Biomimetic Receptors for Small Hydrophobic Drugs, Carbohydrates, and Oligopeptides

小疏水药物、碳水化合物和寡肽的仿生受体

• 批准号: 9117561
• 负责人: Yan Zhao
• 金额: $ 24.09万
• 依托单位: IOWA STATE UNIVERSITY
• 依托单位国家: 美国
• 财政年份: 2015
• 资助国家: 美国
• 起止时间: 2015-08-15 至 2019-07-31
• 项目状态: 已结题
• 来源: https://reporter.nih.gov/project-details/9117561
• 关键词: Adoption; Affinity; Affinity Chromatography; Alkaloids; Antibodies; Binding; Binding Sites; Biological; Biological Process; Biology; Biomedical Engineering; Biomimetics; Biotechnology; Boronic Acids; Caliber; Carbohydrates; Catalysis; Charge; Chemicals; Complex; Electrostatics; Engineering; Enzymes; Excision; Fluorescence Resonance Energy Transfer; Formulation; Future; Glycopeptides; Glycoproteins; Glycosides; Health; Heart; High temperature of physical object; Hydrophobicity; Intervention; Investigation; Knowledge; Lead; Location; Methods; Micelles; Molecular; Monosaccharides; Non-Steroidal Anti-Inflammatory Agents; Oligopeptides; Organic solvent product; Pharmaceutical Preparations; Polymers; Preparation; Proteins; Research; Research Personnel; Shapes; Solubility; Structure-Activity Relationship; Techniques; Technology; Testing; Water; aqueous; carboxylate; crosslink; functional group; hydroxyl group; imprint; improved; interest; molecular recognition; monomer; nanoparticle; new technology; novel; protein aminoacid sequence; protein purification; receptor; sensor; sulfa drug; surfactant; synthetic antibodies; tool

 DESCRIPTION (provided by applicant): Molecular recognition is at the heart of biology and many biotechnological applications.
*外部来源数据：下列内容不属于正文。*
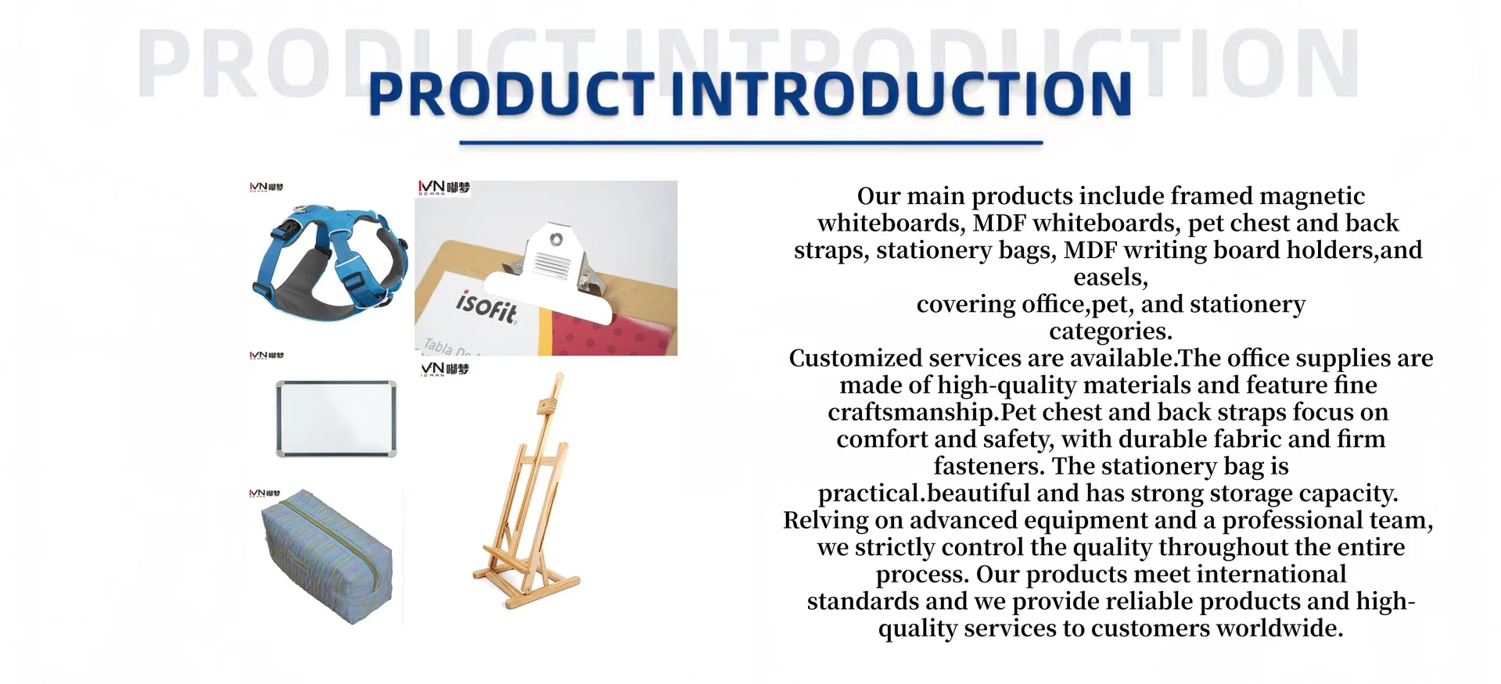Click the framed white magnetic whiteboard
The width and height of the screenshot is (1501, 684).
(336, 418)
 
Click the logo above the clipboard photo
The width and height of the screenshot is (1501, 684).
(443, 188)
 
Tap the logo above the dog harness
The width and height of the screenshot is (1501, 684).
(266, 188)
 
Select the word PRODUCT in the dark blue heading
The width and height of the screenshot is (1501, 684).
(511, 95)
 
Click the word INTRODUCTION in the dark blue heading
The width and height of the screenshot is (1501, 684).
(900, 95)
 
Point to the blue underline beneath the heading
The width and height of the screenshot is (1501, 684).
(751, 143)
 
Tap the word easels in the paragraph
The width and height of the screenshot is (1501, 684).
(1110, 277)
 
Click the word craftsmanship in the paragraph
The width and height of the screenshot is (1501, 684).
(910, 412)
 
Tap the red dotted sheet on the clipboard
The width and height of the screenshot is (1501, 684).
(618, 332)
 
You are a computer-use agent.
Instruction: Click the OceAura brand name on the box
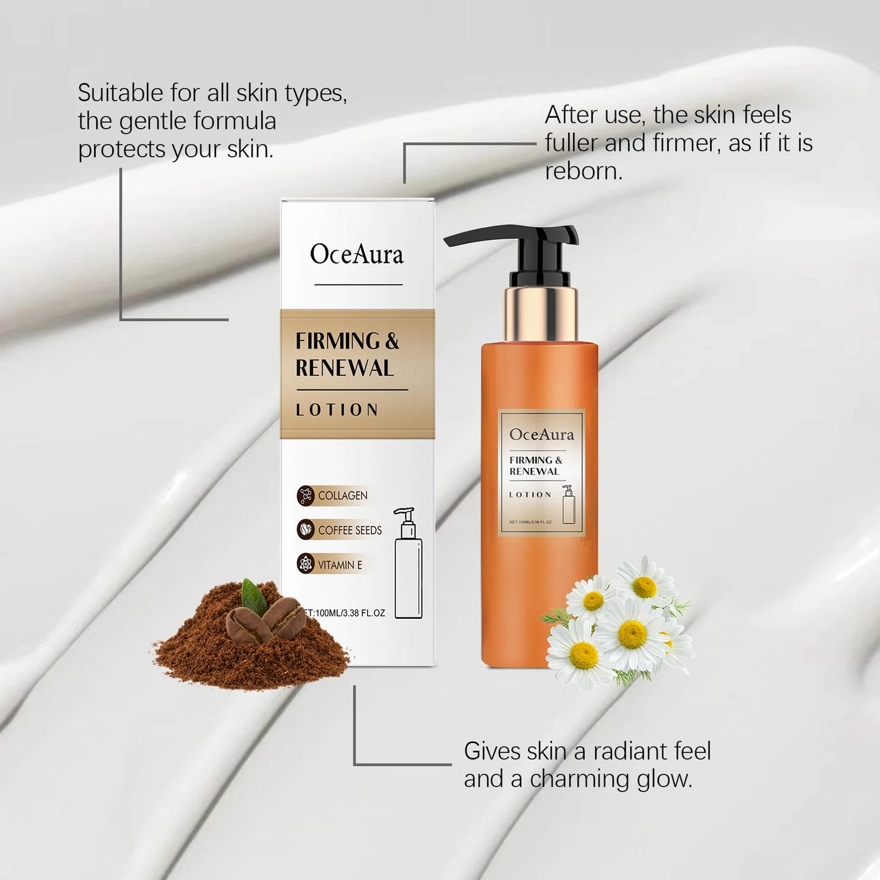coord(357,254)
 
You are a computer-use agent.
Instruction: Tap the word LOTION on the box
coord(337,410)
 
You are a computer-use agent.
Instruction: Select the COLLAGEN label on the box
coord(342,496)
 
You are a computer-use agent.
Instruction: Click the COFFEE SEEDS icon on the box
coord(306,530)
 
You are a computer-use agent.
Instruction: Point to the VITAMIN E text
coord(340,565)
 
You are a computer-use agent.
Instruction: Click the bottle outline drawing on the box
coord(408,563)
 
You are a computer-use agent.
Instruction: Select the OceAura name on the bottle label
coord(541,434)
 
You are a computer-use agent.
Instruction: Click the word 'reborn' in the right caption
coord(583,171)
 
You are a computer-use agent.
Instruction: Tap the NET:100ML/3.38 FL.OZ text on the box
coord(346,613)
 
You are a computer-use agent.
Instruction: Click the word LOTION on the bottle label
coord(530,495)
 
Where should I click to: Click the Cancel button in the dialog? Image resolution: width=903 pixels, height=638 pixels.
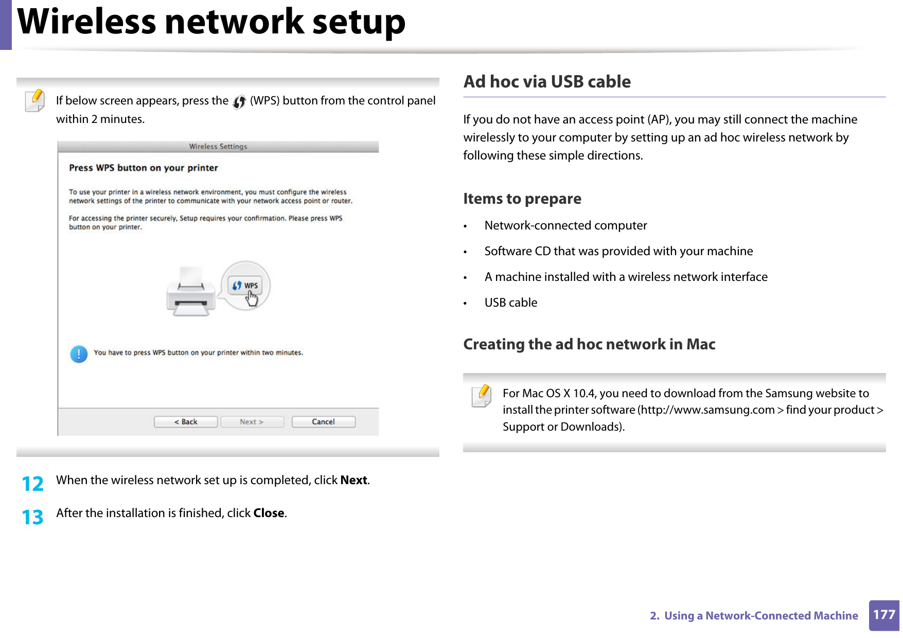(323, 421)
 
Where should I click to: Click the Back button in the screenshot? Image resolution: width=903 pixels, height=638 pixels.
(186, 421)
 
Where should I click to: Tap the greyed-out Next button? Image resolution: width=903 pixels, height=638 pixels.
(252, 421)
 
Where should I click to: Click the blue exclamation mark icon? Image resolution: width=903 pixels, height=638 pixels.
(79, 354)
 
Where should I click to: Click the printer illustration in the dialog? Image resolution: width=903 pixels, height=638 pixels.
(191, 292)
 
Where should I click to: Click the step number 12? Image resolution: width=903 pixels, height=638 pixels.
(32, 484)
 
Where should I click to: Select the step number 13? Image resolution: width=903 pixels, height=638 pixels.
(32, 517)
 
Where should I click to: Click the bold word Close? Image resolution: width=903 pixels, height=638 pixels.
(269, 513)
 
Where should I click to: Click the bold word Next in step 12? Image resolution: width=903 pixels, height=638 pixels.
(353, 480)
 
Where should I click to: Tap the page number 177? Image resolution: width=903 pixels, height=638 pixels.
(884, 615)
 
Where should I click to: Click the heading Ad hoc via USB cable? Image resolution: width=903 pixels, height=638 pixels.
(546, 82)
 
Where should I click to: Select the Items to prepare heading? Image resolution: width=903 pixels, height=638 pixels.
(522, 199)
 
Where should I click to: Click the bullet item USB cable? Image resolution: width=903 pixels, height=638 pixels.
(510, 303)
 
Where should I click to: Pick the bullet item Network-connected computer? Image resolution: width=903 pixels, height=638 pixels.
(565, 225)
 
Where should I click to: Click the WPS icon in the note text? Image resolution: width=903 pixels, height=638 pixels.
(239, 102)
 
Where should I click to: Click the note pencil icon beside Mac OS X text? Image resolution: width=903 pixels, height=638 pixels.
(482, 396)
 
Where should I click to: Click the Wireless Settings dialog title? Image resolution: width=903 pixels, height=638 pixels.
(218, 147)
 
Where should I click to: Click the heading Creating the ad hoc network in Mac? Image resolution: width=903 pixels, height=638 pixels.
(589, 344)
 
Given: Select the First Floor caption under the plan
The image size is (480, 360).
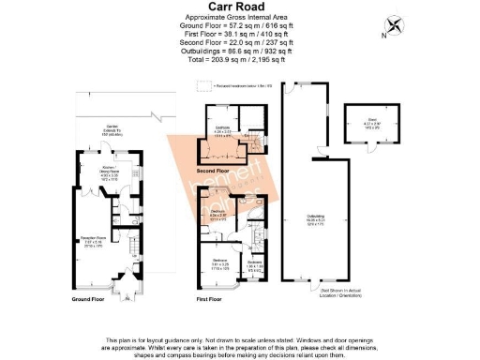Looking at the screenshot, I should coord(213,300).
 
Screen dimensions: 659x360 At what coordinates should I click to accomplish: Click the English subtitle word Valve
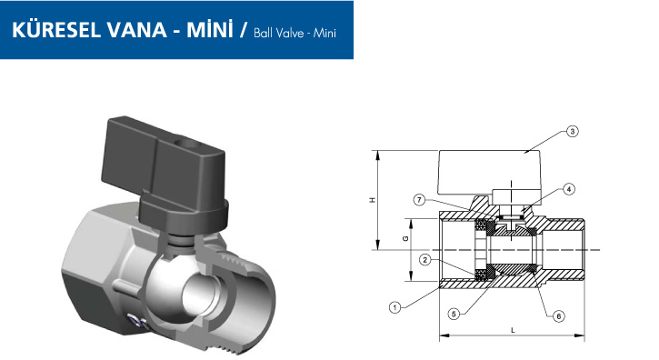coord(289,33)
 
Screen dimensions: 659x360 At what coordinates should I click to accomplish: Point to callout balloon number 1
coord(394,307)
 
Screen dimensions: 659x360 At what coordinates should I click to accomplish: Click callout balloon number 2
coord(425,260)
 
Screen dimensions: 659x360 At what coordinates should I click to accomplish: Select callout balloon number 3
coord(572,132)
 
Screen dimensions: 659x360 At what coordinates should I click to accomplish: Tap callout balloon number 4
coord(569,189)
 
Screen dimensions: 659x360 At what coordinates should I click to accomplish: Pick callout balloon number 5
coord(454,314)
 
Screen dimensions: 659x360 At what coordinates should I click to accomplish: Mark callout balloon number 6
coord(558,315)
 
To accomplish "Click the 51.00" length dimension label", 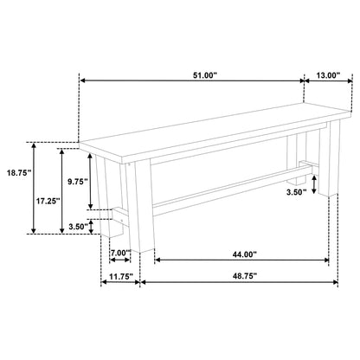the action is (204, 75).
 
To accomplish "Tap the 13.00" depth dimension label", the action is (328, 75).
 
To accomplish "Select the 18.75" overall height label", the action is (19, 173).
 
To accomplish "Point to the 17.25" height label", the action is (48, 201).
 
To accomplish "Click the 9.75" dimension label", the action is (77, 182).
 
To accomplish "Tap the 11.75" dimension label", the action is (121, 276).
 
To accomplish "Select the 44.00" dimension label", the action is (245, 254).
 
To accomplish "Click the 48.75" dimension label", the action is (245, 276).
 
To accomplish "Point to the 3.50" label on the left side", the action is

If cheap and robust synthetic receptors can be prepared for arbitrarily selected drugs, carbohydrate, or oligopeptides, numerous new technologies and biomedical tools will become possible. Improved drug analysis, extraction of drugs or biomolecules from their natural milieu, novel sensors, intervention of biomolecular recognition, and replacing expensive antibodies in affinity chromatography are but some of the possibilities enabled by such antibody-mimicking materials. Molecular imprinting is a powerful way of making synthetic receptors. Although molecularly imprinted polymers, sometimes referred to as "plastic antibodies", have found applications in chemical and biological sensing, enzyme-like catalysis, and separation, there are significant challenges facing this technology, including heterogeneous binding sites, low percentage of high-affinity binding sites, incomplete template removal, and difficulty in imprinting in water. The overall objective of this proposal is to fill he gap in the knowledge by developing protein-mimicking molecularly imprinted receptors for a broad range of biologically interesting molecules. The proposed molecularly imprinted nanoparticles (MINPs) can be prepared and purified in 2-3 days without any special techniques, as long as the cross- linkable surfactants and other cross-linkers are available. The MINP receptors, typically 3-5 nm in diameter, resemble proteins in size, hydrophilic exterior, and tailored hydrophobic binding pockets in the core, but easily tolerate long-term storage, high temperatures, and organic solvents due to their heavy cross-linking. The proposed research will lead to robust synthetic receptors for a wide range of biologically interesting guests including hydrophobic drugs, carbohydrates, and oligopeptides. Fundamental structure-activity relationship for these biomimetic receptors will be established through the investigation. The research is expected to open up numerous opportunities for chemists, biologists, engineers, and clinicians in the future as cheap "synthetic antibodies" become readily available.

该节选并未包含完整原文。